It looks like the internet archive is needed assistance, I just heard about this today and figured lemmy could help spread this message around

  • @[email protected]
    link
    fedilink
    English
    57 months ago

    Blockchain is great for when you need global consensus on the ordering of events (e.g. Alice gave all her 5 ETH to Bob first, so a later transaction to give 5 ETH to Charlie is invalid). It is an unnecessarily expensive solution just for archival, since it necessitates storing the data on every node forever.

    Ethereum charges ‘gas’ fees per transaction which helps ensure it doesn’t collapse under the weight of excess usage. Blocks have transaction limits, and transactions have size limits. It is currently working out at about US$7,500 per MB of block data (which is stored forever, and replicated to every node in the network). The Internet Archive have apparently ~50 PB of data, which would cost US$371 trillion to put onto Ethereum (in practice, attempting this would push up the price of ETH further, and if they succeeded, most nodes would not be able to keep up with the network). Really, this is just telling us that blockchain is not appropriate for that use case, and the designers of real world blockchains have created mechanisms to make it financially unviable to attempt at that scale, because it would effectively destroy the ability to operate nodes.

    The only real reason to use an existing blockchain anyway would be on the theory that you could argue it is too big to fail due to legitimate business use cases, and too hard to remove censorship resistant data. However, if it became used in the majority for censorship resistant data sharing, and transactions were the minority, I doubt that this would stop authorities going after node operators and so on.

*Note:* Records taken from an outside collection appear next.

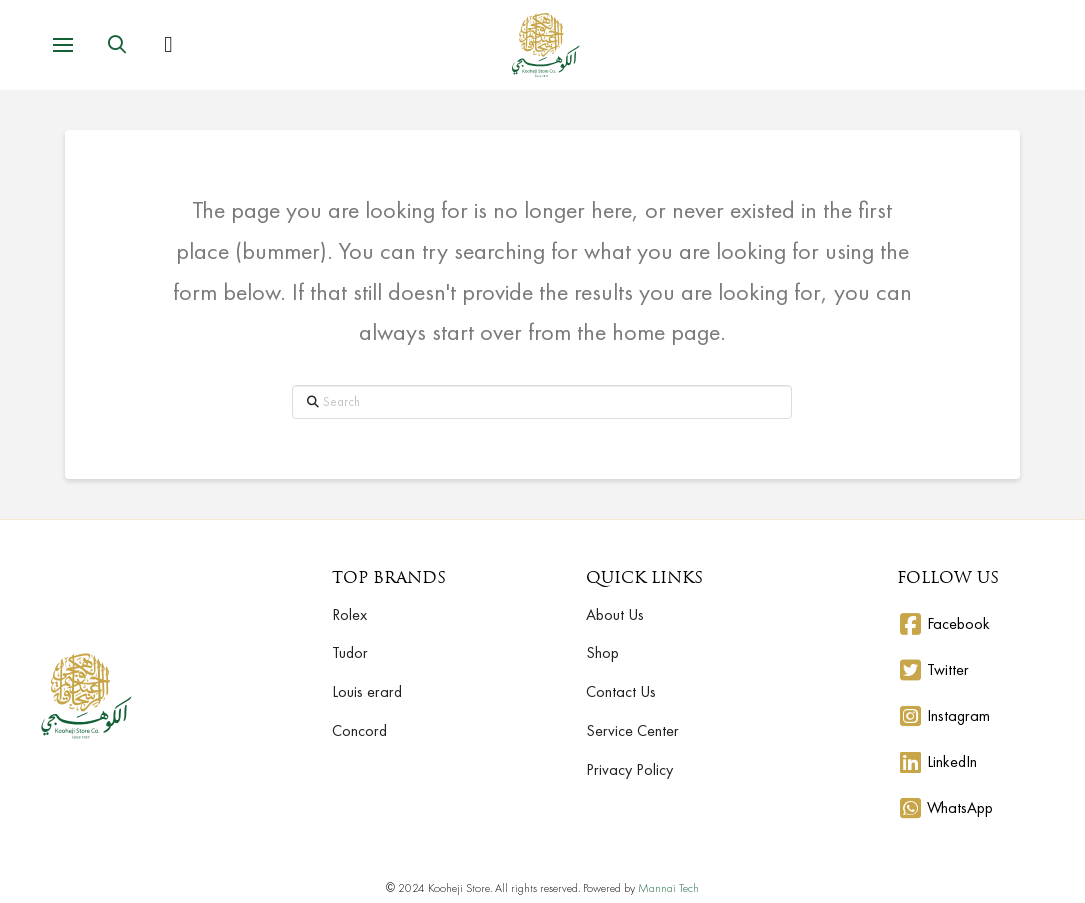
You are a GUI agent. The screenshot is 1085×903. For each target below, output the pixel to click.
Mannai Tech (668, 888)
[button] (63, 45)
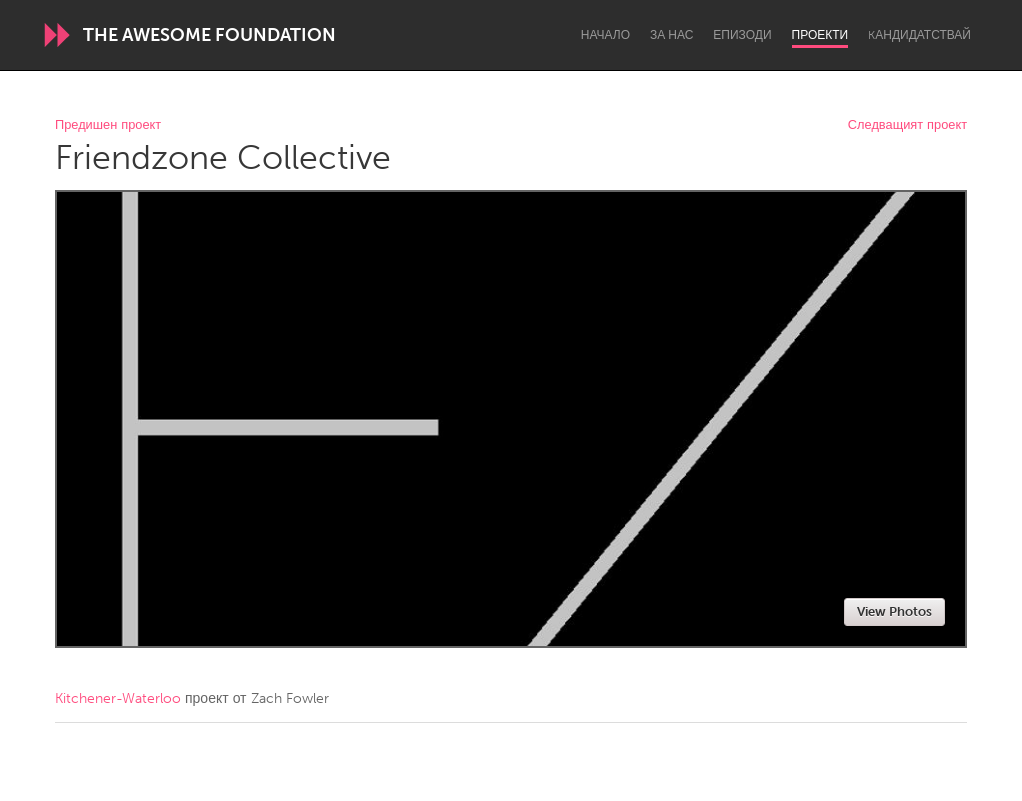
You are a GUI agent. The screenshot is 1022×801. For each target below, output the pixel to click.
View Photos (894, 611)
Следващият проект (907, 125)
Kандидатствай (919, 35)
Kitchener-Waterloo (118, 698)
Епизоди (742, 35)
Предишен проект (108, 125)
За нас (671, 35)
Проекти (820, 35)
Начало (605, 35)
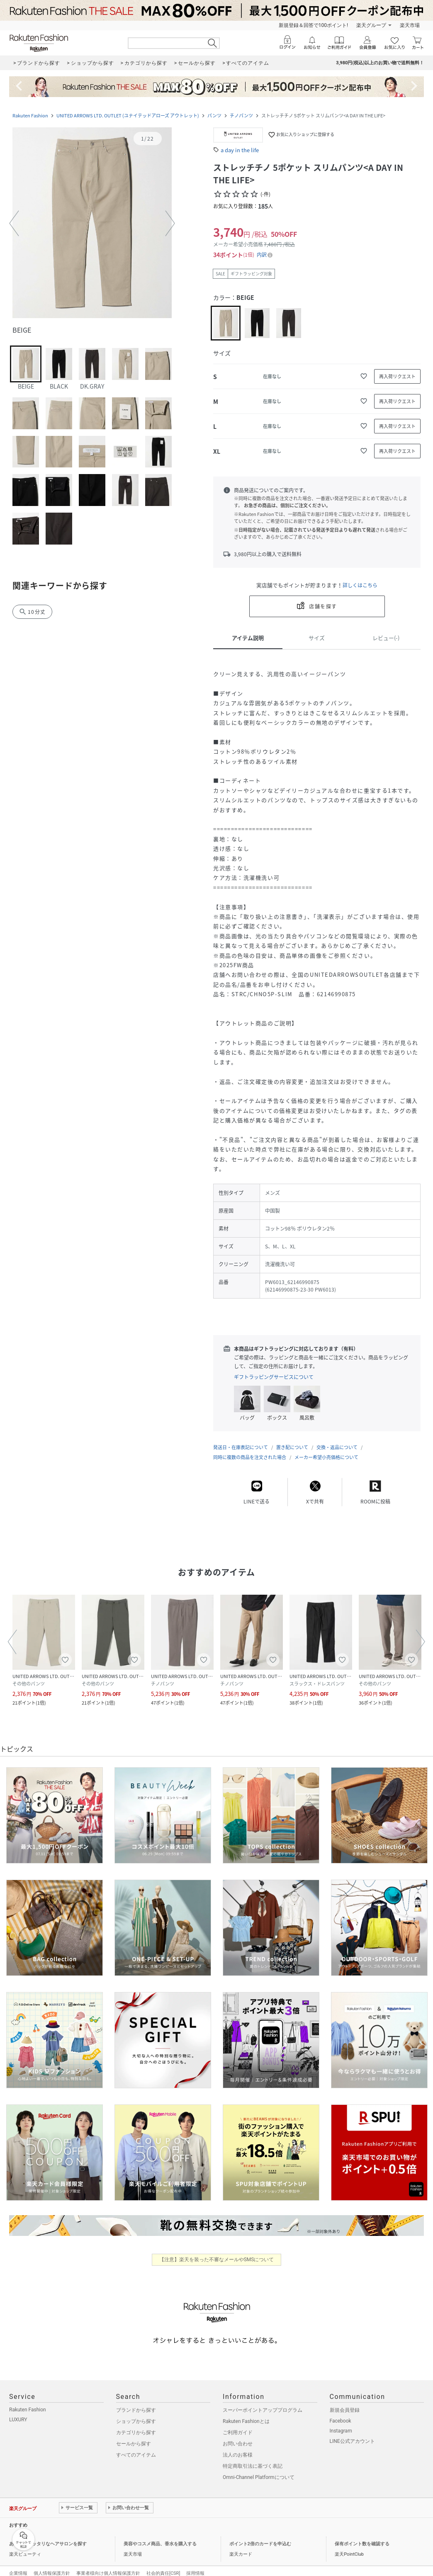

    The real problems that an archival project faces are:

    • The cost of storing and retrieving large amounts of data. That could be decentralised using a solution where not all data is stored on a chain - for example, IPFS.
    • The problem of curating data and deciding what is worth archiving, and what is a true-to-source archive vs fake copy. This probably requires either a centralised trusted party, or maybe a voting system.
    • The problem of censorship. Anonymity and opaqueness about what is on a particular node can help - but they might in some cases undermine the other goals of archival.